Por Daniel Camargos*, de Redenção e Tucumã (PA)
Foto: Marizilda Cruppe/Amazônia Real/Amazon Watch
Você não sabe disso, mas ao ler esta reportagem você pode estar usando ouro extraído ilegalmente de terras indígenas brasileiras. Celulares e computadores das marcas Apple e Microsoft, bem como os superservidores do Google e da Amazon, têm filamentos de ouro em sua composição. Parte desse metal saiu de garimpos ilegais na Amazônia, passou pela mão de atravessadores e organizações até chegar nos dispositivos das quatro empresas mais valiosas do mundo, revela uma investigação da Repórter Brasil.
Documentos obtidos pela reportagem confirmam que essas gigantes da tecnologia compraram, em 2020 e 2021, o metal de diversas refinadoras, entre elas a italiana Chimet, investigada pela Polícia Federal por ser destino do minério extraído de garimpos clandestinos da Terra Indígena Kayapó, e a brasileira Marsam, cuja fornecedora é acusada pelo Ministério Público Federal de provocar danos ambientais por conta da aquisição de ouro ilegal. A extração mineral em terras indígenas brasileiras é inconstitucional, apesar dos esforços do governo Jair Bolsonaro (PL) para legalizá-la.
Em meio à maior floresta tropical do mundo, o rastro de destruição dessa exploração clandestina é crescente e imensurável. Enquanto o desmatamento e a contaminação dos rios são visíveis, o garimpo pode estar matando pessoas por mercúrio (um metal tóxico) e vem atraindo o crime organizado. Ataques armados de garimpeiros a indígenas têm sido revelados pela imprensa nos últimos anos, como o que aconteceu em maio de 2021 em uma comunidade Yanomami.
Apesar de os órgãos investigadores brasileiros terem provas de que Chimet e Marsam compraram, de maneira indireta, ouro extraído ilegalmente de alguns desses territórios demarcados, as duas refinadoras são certificadas e consideradas “aptas” a vender nos Estados Unidos e na Europa – regiões que exigem maior transparência dos fornecedores de minérios, além de critérios mais rígidos no combate à lavagem de dinheiro, ao financiamento do terrorismo e ao abuso dos direitos humanos.
A Repórter Brasil teve acesso aos documentos que Apple, Google, Microsoft e Amazon são legalmente obrigadas a enviar à Comissão de Valores Mobiliários dos EUA (Securities and Exchange Commission, ou SEC, na sigla em inglês) com a lista de seus fornecedores, não apenas de ouro, mas também de estanho, tungstênio e tântalo.

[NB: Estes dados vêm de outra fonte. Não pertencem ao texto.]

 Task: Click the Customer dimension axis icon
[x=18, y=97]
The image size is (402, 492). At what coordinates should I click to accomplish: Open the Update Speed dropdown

Entre centenas de refinadoras, constam nas relações a brasileira e a italiana. Os documentos referem-se às aquisições feitas em 2020 e 2021, mas relatórios anteriores a estes também apresentavam as duas refinadoras como fornecedoras.
Empresas listadas na Bolsa de Valores estadunidense devem informar anualmente se usam em suas cadeias produtivas os chamados “minérios de conflitos” (ou minérios oriundos de áreas de risco), exigência criada por uma lei aprovada em 2010 por conta da guerra civil da República Democrática do Congo, onde a exploração mineral ainda financia grupos armados (leia mais sobre o assunto aqui). E o uso do metal vai além das joias e das barras compradas por grandes bancos: produtos eletrônicos responderam por 37% do ouro usado nos Estados Unidos em 2019, de acordo com o Sumário de Comidities Minerais elaborado pelo Serviço Geológico dos EUA.
As certificadoras da Chimet e da Marsam são, respectivamente, a LBMA (The London Bullion Market Association) e a RMI (Responsible Minerals Initiative), organizações que têm como objetivo garantir maior transparência para o setor minerário, “buscar engajamento corporativo sustentável” e realizar auditorias para combater violaçãoes de direitos humanos, lavagem de dinheiro e financiamento do terrorismo, segundo o site das próprias organizações.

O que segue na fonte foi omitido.